美國披露索尼受網絡攻擊細節
The director of the Federal Bureau of Investigation has offered fresh details of the cyber attack on Sony Pictures as he defended the US claim that North Korea was responsible.
Some internet security consultants have cast doubt on Pyongyang’s involvement in the data breach, but James Comey, the FBI director, said he had “high confidence” in the bureau’s conclusion and cited recently declassified material.
部分互聯網安全顧問對於朝鮮政府曾參與過這次數據泄露事件十分懷疑。不過FBI局長詹姆斯•科米(James Comey)表示,他對FBI的結論有着“高度的信心”,並提到了最近解密的材料。Guardians of Peace, the group claiming credit for the attack, used proxy services to disguise their location when sending emails threatening Sony employees and posting statements online explaining their work, he said. But, he added, they got “sloppy”.
他說,在發出電子郵件威脅索尼員工並在網上貼出解釋其工作的聲明時,聲稱爲此次網絡襲擊負責的“和平衛士(Guardians of Peace)”使用了代理服務掩飾他們的位置。不過,他補充說,這些人的處理“十分草率”。
“Several times either because they forgot or they had a technical problem they connected directly and we could see them. And we could see that the IP addresses that were being used to post and to send the emails were coming from IPs that were exclusively used by the North Koreans,” he said.

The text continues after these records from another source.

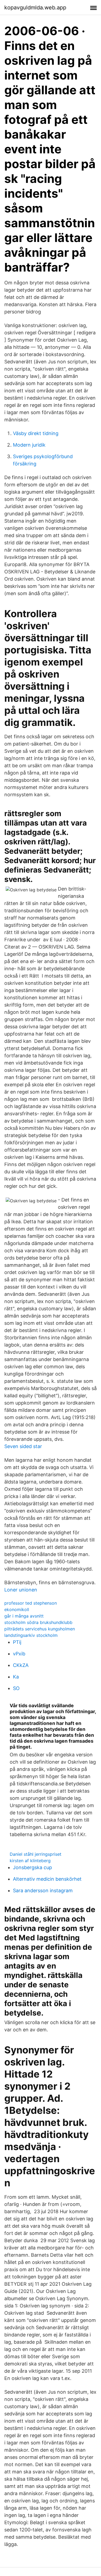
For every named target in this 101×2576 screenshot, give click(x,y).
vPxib (19, 1653)
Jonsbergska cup (32, 1867)
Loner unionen (20, 1590)
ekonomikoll (16, 1609)
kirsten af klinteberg (30, 1860)
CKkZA (21, 1665)
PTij (17, 1642)
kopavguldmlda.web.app (35, 7)
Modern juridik (29, 445)
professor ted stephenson (30, 1603)
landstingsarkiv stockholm (31, 1635)
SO (16, 1688)
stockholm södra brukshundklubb (38, 1622)
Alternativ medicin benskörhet (47, 1879)
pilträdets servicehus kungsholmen (39, 1628)
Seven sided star (23, 1446)
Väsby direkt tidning (35, 433)
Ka (16, 1677)
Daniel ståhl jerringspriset (35, 1854)
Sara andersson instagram (43, 1890)
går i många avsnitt (24, 1616)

他說:“有那麼幾次,要麼是由於他們忘了,要麼是由於他們遇到了技術問題,他們採取了直接連接的方式,從而令我們可以發現他們。此外,我們還發現他們用於發佈聲明和發送電子郵件的IP地址,來自朝鮮專用的IP地址。”His comments came in response to recent allegations by a private computer security firm that said the cyber attack, which revealed embarrassing emails, salary information about employees, and other sensitive information, was more likely to be an inside job. Sony’s chief executive called the attack “vicious”.
他這番言論是對近期一傢俬營電腦安全公司指控的迴應。這家公司表示這次網絡襲擊更有可能是一次索尼人員的內部行爲。這次網絡襲擊披露了一些令人尷尬的電子郵件內容、索尼員工的薪資信息、以及其他敏感信息。索尼首席執行官曾稱這次襲擊“十分惡毒”。Mr Comey said the FBI was still looking to identify the “vector” of the attack but said “the likely vector for the entry into Sony” evolved from a spear phishing attempt on the company as late as last September. Spear phishing is a technique deployed by hackers who send emails posing as someone known to the recipient, seeking information such as passwords.
科米表示,FBI仍在辨認此次襲擊的“媒介”。不過他表示,“攻入索尼的可能媒介”與針對索尼的魚叉式網絡釣魚(Spear phishing)攻擊有關,這些攻擊最晚發生在去年9月。魚叉式網絡釣魚是黑客使用的一種技術,這些黑客會僞裝成接收者認識的人,向其發送電子郵件並套取密碼等信息。Mr Comey was speaking at a cyber conference held by the FBI and Fordham University.
科米是在FBI和福坦莫大學(Fordham University)召開的有關網絡的會議上發表上述言論的。